Department of Psychiatry, Massachusetts General Hospital, Boston, MA.
Harvard Medical School, Boston, MA.
J Acquir Immune Defic Syndr. 2018 Oct 1;79(2):261-268. doi: 10.1097/QAI.0000000000001787.
Among people living with HIV, cigarette smoking rates are higher than among the general population, and anxiety, depression, and their disorders are common and associated with smoking and poorer outcomes during cessation. This study evaluated the efficacy of an integrated smoking cessation intervention, developed to target anxiety, depression, and smoking cessation concurrently among people living with HIV.

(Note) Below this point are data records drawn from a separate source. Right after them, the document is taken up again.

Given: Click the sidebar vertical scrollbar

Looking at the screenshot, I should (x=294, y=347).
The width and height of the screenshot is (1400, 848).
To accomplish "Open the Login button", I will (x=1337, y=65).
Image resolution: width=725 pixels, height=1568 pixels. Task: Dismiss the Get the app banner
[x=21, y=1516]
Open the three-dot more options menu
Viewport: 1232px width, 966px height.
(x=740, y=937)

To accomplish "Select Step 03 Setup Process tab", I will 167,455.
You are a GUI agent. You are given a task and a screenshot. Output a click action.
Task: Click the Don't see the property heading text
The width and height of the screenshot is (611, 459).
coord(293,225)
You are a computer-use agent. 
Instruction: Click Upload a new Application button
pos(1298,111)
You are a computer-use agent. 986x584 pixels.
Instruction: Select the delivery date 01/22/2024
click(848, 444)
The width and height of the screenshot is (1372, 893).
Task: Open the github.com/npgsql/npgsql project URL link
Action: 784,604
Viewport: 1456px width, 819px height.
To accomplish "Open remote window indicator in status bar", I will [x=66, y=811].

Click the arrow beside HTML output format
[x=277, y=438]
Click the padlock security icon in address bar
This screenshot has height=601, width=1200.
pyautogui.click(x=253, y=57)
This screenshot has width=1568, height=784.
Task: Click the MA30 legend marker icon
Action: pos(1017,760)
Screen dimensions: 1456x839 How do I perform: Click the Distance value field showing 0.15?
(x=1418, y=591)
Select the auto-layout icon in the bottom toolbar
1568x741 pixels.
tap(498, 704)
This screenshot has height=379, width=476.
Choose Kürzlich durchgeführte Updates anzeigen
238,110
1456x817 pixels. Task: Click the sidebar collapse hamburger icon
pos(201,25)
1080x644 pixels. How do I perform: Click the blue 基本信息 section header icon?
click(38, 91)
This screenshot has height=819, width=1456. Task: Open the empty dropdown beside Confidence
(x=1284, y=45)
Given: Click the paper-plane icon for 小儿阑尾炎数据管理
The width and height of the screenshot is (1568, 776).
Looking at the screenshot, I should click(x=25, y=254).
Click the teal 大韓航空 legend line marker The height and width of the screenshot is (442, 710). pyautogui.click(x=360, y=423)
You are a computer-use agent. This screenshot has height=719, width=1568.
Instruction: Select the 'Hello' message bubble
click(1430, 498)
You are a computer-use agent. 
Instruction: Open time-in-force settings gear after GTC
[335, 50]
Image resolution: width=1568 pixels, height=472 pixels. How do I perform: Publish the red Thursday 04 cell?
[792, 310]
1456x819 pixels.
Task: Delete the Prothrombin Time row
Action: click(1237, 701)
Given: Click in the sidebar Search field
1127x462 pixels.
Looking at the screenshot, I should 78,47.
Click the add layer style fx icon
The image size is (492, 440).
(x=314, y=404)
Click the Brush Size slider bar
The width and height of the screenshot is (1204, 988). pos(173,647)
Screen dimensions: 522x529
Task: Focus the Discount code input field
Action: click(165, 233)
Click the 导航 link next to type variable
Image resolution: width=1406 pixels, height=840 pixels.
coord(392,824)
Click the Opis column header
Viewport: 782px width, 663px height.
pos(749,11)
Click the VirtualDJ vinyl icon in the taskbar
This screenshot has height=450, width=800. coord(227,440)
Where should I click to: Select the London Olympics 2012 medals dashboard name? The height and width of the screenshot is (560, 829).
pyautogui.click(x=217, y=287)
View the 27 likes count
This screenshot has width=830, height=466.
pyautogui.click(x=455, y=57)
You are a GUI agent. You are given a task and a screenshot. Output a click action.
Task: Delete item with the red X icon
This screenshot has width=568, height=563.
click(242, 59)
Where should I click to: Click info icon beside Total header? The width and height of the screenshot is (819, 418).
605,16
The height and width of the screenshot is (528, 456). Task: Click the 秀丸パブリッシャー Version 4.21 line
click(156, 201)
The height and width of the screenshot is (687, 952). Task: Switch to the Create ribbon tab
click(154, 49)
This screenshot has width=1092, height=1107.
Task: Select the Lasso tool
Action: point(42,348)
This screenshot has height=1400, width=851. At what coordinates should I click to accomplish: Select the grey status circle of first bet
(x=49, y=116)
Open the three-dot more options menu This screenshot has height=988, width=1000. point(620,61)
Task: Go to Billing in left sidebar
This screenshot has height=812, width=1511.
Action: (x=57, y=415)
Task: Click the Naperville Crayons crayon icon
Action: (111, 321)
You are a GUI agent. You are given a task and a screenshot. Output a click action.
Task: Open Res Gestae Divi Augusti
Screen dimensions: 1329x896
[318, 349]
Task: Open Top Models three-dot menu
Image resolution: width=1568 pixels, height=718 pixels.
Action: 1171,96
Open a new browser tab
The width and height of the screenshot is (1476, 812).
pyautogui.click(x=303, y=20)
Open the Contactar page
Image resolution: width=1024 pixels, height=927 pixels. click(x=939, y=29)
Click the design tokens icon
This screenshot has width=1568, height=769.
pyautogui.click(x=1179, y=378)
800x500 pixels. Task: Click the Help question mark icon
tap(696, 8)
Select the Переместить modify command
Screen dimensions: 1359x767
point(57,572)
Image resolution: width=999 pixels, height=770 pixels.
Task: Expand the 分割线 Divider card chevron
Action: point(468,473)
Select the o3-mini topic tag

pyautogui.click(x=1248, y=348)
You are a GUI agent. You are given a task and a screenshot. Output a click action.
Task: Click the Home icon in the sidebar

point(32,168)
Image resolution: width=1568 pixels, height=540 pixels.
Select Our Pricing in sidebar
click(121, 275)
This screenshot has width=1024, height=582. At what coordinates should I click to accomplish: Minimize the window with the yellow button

Smokers living with HIV who reported at least moderate motivation to quit smoking were randomized into a novel 9-week integrated intervention (QUIT), consisting of 1 psychoeducation (prerandomization) session and 9 weekly 1-hour sessions of cognitive behavioral therapy for smoking cessation and anxiety/depression plus nicotine replacement therapy, or a 9-week enhanced standard smoking intervention (ETAU), consisting of 1 psychoeducation session (prerandomization) and 4 brief weekly check-in sessions plus nicotine replacement therapy. All were instructed to make a quit attempt at week 6.
Seventy-two participants were enrolled, and 53 were randomized. 41/53 participants completed the active treatment phase of the study. 7-day point-prevalence abstinence, verified with expired carbon monoxide, was significantly higher among those in the integrated intervention than those in the enhanced standard intervention both end-of-treatment {[MQUIT = 59%, METAU = 9%; b = 5.60, 95% confidence interval: (2.64 to 8.56), t(332) = 3.72, P < 0.001]} and 6-months post-quit date {[MQUIT = 46%, METAU = 5%; b = 7.69, 95% confidence interval: (4.60 to 10.78), t(332) = 4.90, P < 0.001]}. Consideration of patterns of missingness did not alter the significance of these findings.
The integrated intervention was associated with substantially higher short-term and long-term abstinence rates than the enhanced standard intervention. These data provide promising initial evidence supporting the benefits of an integrated anxiety-depression/smoking cessation program specifically tailored for people living with HIV.
在艾滋病毒感染者中,吸烟率高于一般人群,焦虑、抑郁及其障碍较为常见,并与吸烟和戒烟期间的较差结果相关。本研究评估了一种综合戒烟干预措施的疗效,该措施旨在同时针对艾滋病毒感染者的焦虑、抑郁和戒烟。
报告至少有中度戒烟动机的艾滋病毒感染者被随机分配到一种新的 9 周综合干预措施(QUIT)中,该干预措施包括 1 次心理教育(随机前)和 9 次每周 1 小时的认知行为疗法戒烟和焦虑/抑郁加上尼古丁替代疗法,或 9 周强化标准戒烟干预措施(ETAU),包括 1 次心理教育(随机前)和 4 次简短的每周检查加上尼古丁替代疗法。所有人都被指示在第 6 周尝试戒烟。
共纳入 72 名参与者,其中 53 名被随机分组。53 名参与者中有 41 名完成了研究的主动治疗阶段。用呼出的一氧化碳验证的 7 天点患病率戒断率,在综合干预组中明显高于强化标准干预组,治疗结束时[MQUIT = 59%,METAU = 9%;b = 5.60,95%置信区间:(2.64 至 8.56),t(332)= 3.72,P < 0.001]和戒烟后 6 个月[MQUIT = 46%,METAU = 5%;b = 7.69,95%置信区间:(4.60 至 10.78),t(332)= 4.90,P < 0.001]。考虑缺失模式并没有改变这些发现的意义。
综合干预与强化标准干预相比,短期和长期戒断率显著提高。这些数据为针对艾滋病毒感染者专门设计的综合焦虑抑郁/戒烟计划的益处提供了有希望的初步证据。